Accession Number : ADP002970

Title :   Moving Finite Element Research for Shock Hydrodynamics, Continuum Mechanics and Combustion,


Personal Author(s) : Gelinas,R. J. ; Doss,S. K. ; Carlson,N. N.

Report Date : FEB 1984

Pagination or Media Count : 20

Abstract : The overall objective of this research is to investigate the numerical properties and structure of the moving finite element (MFE) method in order to reduce it to practice for the numerical solution of important PDE systems. This research focusses upon mathematical and computational properties of transient MFE solutions in 1-D and 2-D of (i) the full viscous, compressible Navier-Stokes equations for shocks and possibly for combustion processes in gases; and (ii) the continuum equations for impacts of initially solid bodies where constitutive models include elastic, plastic, and visco plastic effects. In this work, primary attention is devoted to the distinction and exacting resolution of actual physical dissipation effects (over highly disparate scales) vis-a-vis numerical dissipation effects which frequently obscure the actual physical dissipation processes in PDE solutions of fluid dynamics equations. Test cases which demonstrate these distinctions are presented.

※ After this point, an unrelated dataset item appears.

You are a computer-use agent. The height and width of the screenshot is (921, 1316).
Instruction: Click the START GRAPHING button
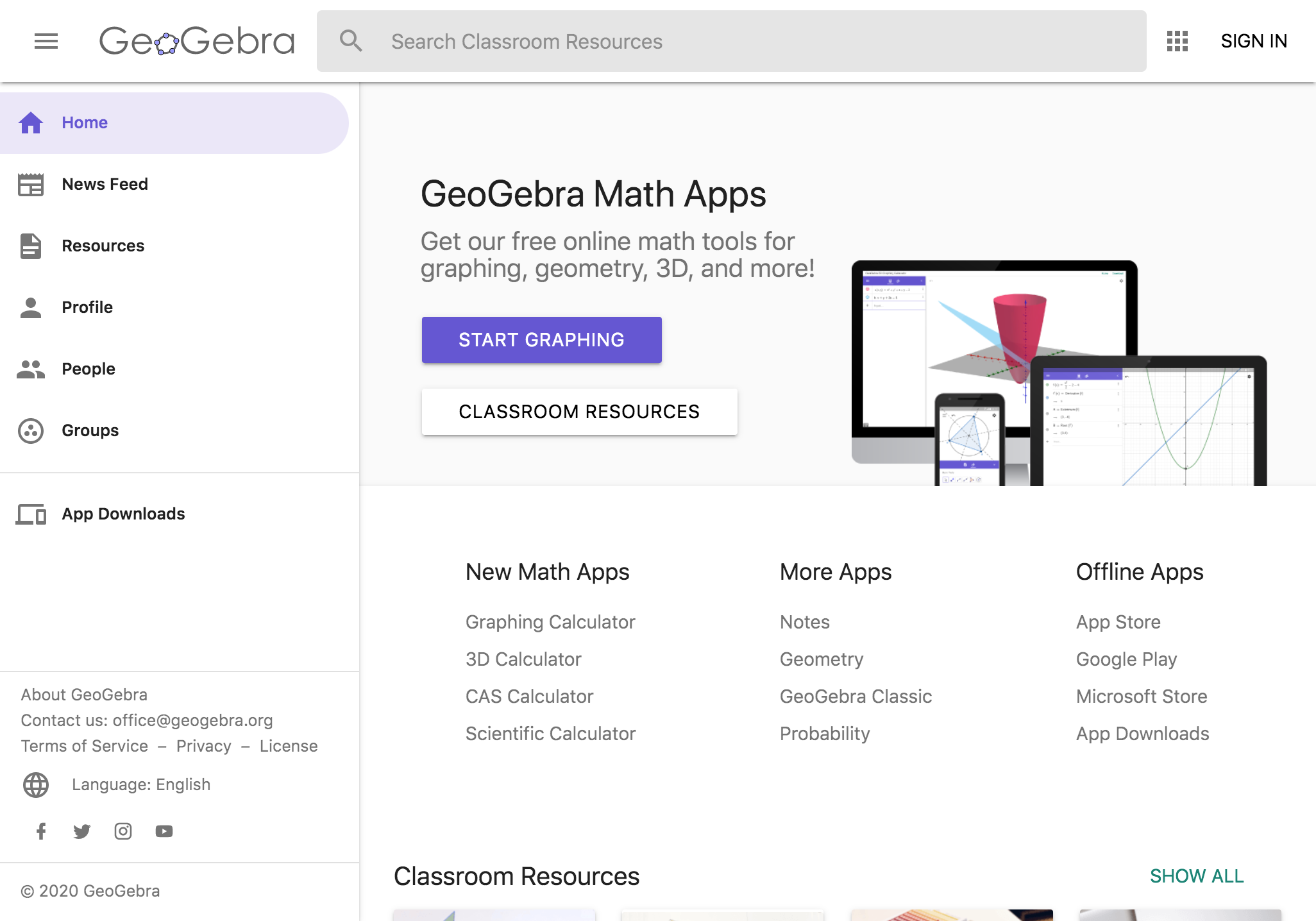pos(541,339)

Those factors which are major determinates of grid node optimality in the MFE method and in certain other adaptive solution methods for PDE's are discussed.

Descriptors :   *Finite element analysis, Shock, Partial differential equations, Fluid dynamics, Navier stokes equations, Transients, One dimensional, Two dimensional, Viscous flow, Compressible flow, Dissipation, Transport properties, Applied mathematics, Blast, Continuum mechanics, Hydrodynamics, Combustion

Distribution Statement : APPROVED FOR PUBLIC RELEASE